══ DATASET CONTENT ══
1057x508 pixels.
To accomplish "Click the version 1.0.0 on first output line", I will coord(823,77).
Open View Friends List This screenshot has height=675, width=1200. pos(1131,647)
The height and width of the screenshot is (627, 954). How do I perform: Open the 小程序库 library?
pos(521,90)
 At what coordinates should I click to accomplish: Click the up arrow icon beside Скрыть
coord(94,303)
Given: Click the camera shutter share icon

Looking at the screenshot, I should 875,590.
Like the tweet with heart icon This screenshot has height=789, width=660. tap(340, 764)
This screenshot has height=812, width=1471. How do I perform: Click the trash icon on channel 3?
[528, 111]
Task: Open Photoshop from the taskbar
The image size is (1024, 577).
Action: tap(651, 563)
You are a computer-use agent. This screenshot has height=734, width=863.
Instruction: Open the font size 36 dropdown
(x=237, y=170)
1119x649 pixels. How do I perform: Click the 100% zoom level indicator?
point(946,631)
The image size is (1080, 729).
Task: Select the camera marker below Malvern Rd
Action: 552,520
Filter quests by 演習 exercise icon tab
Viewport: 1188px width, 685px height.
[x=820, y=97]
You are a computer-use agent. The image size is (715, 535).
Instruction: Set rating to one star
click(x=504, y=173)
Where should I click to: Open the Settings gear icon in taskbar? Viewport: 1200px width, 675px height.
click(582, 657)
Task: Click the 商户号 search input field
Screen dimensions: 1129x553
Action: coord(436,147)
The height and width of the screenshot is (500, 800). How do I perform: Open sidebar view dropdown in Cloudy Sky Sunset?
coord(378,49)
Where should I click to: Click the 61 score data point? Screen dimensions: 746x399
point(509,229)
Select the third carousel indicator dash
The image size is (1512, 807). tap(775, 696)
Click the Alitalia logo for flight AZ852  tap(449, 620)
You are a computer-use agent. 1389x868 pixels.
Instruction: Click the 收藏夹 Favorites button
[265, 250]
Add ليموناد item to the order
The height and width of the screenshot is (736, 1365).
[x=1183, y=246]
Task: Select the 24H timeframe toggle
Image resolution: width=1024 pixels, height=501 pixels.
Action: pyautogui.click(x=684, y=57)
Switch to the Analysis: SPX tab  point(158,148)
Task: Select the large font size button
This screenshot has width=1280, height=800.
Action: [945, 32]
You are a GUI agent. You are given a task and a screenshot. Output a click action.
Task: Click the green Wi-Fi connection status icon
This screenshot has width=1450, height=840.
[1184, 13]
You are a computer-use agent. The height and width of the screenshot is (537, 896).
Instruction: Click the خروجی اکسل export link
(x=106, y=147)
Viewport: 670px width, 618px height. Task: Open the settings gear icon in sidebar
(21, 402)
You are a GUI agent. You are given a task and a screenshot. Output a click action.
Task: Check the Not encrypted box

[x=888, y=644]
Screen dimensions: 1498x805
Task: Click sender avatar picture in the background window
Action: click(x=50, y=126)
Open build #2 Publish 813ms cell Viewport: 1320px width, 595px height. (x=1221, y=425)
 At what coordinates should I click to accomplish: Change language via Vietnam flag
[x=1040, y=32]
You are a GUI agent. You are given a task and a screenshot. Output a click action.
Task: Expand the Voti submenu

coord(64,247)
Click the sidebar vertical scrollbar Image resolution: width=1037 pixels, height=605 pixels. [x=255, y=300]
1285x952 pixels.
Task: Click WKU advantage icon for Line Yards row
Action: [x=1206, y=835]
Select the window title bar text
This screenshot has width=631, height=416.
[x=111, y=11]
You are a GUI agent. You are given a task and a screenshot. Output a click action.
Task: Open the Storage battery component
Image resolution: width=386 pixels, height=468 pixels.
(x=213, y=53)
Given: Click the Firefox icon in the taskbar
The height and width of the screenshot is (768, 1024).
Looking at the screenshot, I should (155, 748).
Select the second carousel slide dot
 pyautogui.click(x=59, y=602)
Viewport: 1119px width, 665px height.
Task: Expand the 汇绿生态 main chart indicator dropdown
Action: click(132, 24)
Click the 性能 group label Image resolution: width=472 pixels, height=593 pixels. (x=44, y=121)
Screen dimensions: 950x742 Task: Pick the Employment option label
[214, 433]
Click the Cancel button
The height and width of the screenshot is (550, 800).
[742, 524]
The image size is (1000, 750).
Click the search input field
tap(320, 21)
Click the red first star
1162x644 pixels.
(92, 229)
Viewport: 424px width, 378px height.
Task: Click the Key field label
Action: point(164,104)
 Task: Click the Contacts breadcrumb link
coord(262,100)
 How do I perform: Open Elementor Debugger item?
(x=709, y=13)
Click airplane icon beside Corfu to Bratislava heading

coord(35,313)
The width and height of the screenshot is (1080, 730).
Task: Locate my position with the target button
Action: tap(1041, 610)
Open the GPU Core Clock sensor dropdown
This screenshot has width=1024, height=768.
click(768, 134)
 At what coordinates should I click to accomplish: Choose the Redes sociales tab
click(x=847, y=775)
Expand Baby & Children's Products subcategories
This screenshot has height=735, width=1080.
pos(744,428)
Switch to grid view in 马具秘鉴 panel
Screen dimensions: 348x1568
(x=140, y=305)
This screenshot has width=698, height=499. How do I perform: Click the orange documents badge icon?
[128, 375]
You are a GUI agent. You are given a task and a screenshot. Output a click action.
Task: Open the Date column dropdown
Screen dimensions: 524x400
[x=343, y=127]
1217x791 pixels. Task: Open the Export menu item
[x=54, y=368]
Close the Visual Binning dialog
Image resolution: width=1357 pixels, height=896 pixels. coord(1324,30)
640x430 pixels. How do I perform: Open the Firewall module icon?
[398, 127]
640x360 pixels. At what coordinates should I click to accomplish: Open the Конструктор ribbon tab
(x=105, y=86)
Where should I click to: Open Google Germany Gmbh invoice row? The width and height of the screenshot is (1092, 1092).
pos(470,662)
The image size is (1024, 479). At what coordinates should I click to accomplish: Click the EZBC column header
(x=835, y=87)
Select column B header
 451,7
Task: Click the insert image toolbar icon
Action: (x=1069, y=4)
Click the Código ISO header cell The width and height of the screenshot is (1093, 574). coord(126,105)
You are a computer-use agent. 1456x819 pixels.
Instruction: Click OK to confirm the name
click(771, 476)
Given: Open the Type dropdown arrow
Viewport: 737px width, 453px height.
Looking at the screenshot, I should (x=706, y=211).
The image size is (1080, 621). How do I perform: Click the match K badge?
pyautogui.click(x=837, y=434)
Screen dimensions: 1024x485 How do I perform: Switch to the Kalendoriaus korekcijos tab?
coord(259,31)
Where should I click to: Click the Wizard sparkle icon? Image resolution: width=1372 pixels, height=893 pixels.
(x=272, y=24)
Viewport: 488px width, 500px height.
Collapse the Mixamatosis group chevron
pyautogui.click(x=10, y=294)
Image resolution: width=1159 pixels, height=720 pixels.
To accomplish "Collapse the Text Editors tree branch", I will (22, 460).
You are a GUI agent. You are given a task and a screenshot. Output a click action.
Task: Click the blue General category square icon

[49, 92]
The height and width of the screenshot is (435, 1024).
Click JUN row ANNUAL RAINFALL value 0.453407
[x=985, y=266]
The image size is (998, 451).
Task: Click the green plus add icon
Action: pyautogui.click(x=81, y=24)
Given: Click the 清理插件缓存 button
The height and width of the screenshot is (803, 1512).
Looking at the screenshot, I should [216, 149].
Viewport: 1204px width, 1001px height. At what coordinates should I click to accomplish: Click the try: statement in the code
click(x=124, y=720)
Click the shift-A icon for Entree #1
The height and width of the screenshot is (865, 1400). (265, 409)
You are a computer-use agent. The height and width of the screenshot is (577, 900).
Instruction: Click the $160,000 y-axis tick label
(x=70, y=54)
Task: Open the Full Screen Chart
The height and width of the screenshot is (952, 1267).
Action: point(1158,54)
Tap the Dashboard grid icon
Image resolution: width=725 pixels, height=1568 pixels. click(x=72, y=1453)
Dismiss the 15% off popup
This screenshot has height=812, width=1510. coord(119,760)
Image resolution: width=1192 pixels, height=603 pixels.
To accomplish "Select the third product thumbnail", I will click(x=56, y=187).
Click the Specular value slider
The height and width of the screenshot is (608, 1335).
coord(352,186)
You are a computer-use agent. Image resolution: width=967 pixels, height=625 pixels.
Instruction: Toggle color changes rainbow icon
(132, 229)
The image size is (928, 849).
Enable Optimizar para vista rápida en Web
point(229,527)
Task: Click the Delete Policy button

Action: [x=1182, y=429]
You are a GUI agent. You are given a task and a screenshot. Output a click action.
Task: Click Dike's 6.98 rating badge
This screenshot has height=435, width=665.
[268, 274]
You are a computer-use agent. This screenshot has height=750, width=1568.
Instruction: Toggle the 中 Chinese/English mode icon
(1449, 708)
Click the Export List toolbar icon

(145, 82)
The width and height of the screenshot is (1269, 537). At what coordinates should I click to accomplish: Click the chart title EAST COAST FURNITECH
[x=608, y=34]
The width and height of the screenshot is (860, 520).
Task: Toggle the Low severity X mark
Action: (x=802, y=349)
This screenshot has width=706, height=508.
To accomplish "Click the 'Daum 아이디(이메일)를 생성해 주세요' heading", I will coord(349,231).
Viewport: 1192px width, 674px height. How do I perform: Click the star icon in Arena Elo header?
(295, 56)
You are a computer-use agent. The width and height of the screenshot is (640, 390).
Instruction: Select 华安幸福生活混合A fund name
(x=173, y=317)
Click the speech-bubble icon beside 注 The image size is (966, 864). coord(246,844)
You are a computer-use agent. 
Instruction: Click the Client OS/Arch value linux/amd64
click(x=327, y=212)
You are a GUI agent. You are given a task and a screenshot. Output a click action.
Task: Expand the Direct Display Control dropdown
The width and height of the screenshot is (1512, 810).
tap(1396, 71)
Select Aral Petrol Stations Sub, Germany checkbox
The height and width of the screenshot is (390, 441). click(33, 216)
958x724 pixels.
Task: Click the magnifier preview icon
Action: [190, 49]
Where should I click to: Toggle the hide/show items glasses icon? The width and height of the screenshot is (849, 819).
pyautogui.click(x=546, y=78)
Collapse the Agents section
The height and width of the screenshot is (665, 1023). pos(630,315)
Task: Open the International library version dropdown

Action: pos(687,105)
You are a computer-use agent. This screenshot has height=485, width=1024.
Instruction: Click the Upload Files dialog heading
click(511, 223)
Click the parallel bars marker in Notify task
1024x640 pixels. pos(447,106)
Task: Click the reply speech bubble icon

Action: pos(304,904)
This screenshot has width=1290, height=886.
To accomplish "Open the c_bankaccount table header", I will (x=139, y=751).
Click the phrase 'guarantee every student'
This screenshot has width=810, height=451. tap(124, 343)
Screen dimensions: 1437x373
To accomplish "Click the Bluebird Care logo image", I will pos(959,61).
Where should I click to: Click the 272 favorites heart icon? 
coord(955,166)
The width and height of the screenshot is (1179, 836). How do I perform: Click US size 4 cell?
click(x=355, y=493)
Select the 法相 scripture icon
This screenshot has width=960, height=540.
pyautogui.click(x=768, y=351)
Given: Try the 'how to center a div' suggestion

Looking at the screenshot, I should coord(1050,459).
═══
- WHAT THE TASK REQUIRES: Apply a filter for "first" to the entries and show each line that passes.

- EXERCISE OUTPUT:
To accomplish "Click the version 1.0.0 on first output line", I will coord(823,77).
Click the red first star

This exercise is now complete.